If you are building an AI sourcing or screening product in 2026, the architecture is no longer a research question. Mercor matches 30,000+ contractors against thousands of project briefs daily at a $10 billion valuation. Eightfold scores against more than a billion candidate profiles. Paradox automates candidate engagement at McDonald's, Unilever, and General Motors. Maki People runs structured assessments across global enterprises. The patterns have converged.
The hard parts are not the LLM call or the embedding model. They are the things that determine whether the product survives audit, procurement, and litigation: defensible matching logic, calibrated scoring, demographic data isolation, end-to-end lineage, and continuous evaluation. A product built without these properties looks fine in demo and fails the moment a serious enterprise security review or a Mobley-style claim arrives.
This post walks through the architecture, identifies where teams typically cut corners, and lays out a 90-day build plan that produces something defensible. It assumes you have read the related posts on legal exposure (Eightfold FCRA), bias audits (LL 144 audit methodology), and evaluation (Recruiting LLM eval). Those define the requirements; this post is the build.
Architecture overview
A simplified view of the production architecture:
[Job description input]
|
v
[Job structure extraction]
|
v
[Candidate sourcing] [Candidate inputs from ATS]
(search, scrape, recommend) (resume, profile)
| |
+---------------+-----------------------+
|
v
[Candidate parsing & enrichment]
|
v
[Demographic data isolation barrier]
|
v
[Match scoring]
|
v
[Ranking and surfacing]
|
v
[Recruiter / hiring manager review]
|
v
[Outcome capture from ATS]
|
v
[Audit trail + continuous monitoring]
Each block is its own engineering subsystem. The hard parts cluster in three places: candidate parsing (gets wrong, everything downstream is wrong), match scoring (where the legal exposure lives), and audit trail (the difference between defensible and indefensible).
Job structure extraction
The system needs a structured representation of the role to match candidates against. Free-form job descriptions are inadequate input for a matching system; they vary too much in quality and completeness across employers.
A working schema:
job:
job_id: <uuid>
employer_id: <id>
posting_date: <ISO date>
required_qualifications:
- description: <text>
type: education | experience | skill | certification | language | other
strict_required: <boolean>
preferred_qualifications:
- description: <text>
type: <as above>
weight: <float 0-1>
responsibilities:
- description: <text>
domain: <e.g., "data engineering", "regulatory compliance">
job_characteristics:
role_family: <taxonomy entry>
seniority: ic | senior | staff | principal | manager | director | vp | executive
location_type: onsite | hybrid | remote
location: <if onsite or hybrid>
employment_type: full_time | contract | part_time
legal_disclosures:
- LL_144_notice_required: <boolean>
- FCRA_disclosure_required: <boolean>
- state_specific_disclosures: [<list>]The job_characteristics field powers the LL 144 candidate notice (which must describe "the job qualifications and characteristics that the AEDT will use"). The legal_disclosures field captures jurisdiction-specific requirements that flow through to candidate notices.

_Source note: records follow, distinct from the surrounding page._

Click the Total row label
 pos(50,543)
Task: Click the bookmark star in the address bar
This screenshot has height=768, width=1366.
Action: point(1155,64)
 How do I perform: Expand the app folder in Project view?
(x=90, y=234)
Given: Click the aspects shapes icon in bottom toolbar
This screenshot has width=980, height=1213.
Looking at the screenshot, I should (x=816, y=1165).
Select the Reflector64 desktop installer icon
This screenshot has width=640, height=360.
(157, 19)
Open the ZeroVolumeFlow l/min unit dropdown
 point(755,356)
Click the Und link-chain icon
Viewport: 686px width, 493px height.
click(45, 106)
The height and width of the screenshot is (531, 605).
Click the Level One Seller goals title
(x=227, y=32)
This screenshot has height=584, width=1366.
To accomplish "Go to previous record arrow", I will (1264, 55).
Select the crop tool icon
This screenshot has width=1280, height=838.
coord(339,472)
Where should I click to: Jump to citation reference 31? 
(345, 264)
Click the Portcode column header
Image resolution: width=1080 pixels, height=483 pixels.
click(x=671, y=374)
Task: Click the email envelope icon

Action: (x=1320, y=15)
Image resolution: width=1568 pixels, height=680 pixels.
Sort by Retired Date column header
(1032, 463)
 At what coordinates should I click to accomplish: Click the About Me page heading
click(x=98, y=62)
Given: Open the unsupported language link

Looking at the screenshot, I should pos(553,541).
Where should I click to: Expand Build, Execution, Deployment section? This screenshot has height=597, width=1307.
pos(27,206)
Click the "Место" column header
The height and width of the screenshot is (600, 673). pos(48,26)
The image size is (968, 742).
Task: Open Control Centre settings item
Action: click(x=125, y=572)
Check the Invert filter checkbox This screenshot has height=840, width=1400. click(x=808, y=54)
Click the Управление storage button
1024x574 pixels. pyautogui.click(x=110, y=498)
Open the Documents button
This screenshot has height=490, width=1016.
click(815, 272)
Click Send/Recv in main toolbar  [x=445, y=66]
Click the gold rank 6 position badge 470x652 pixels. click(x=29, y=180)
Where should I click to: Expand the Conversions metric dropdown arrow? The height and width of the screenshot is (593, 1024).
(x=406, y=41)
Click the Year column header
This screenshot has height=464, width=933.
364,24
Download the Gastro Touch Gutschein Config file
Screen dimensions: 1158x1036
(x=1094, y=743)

Job structure extraction itself is an LLM call. Prompt the model with the raw job description, get back a structured object, validate against schema. Common failure: the LLM hallucinates qualifications that are not in the description. Validation requires checking that each extracted qualification has a textual basis in the input. Structured extraction with required source quotes catches most of these.
Candidate sourcing and parsing
Two ingestion paths:
Inbound applicants from the employer's ATS. The candidate has applied. You receive structured data (name, contact info, resume file) and unstructured data (resume content, cover letter). Parsing extracts skills, experience, education, certifications, and other features.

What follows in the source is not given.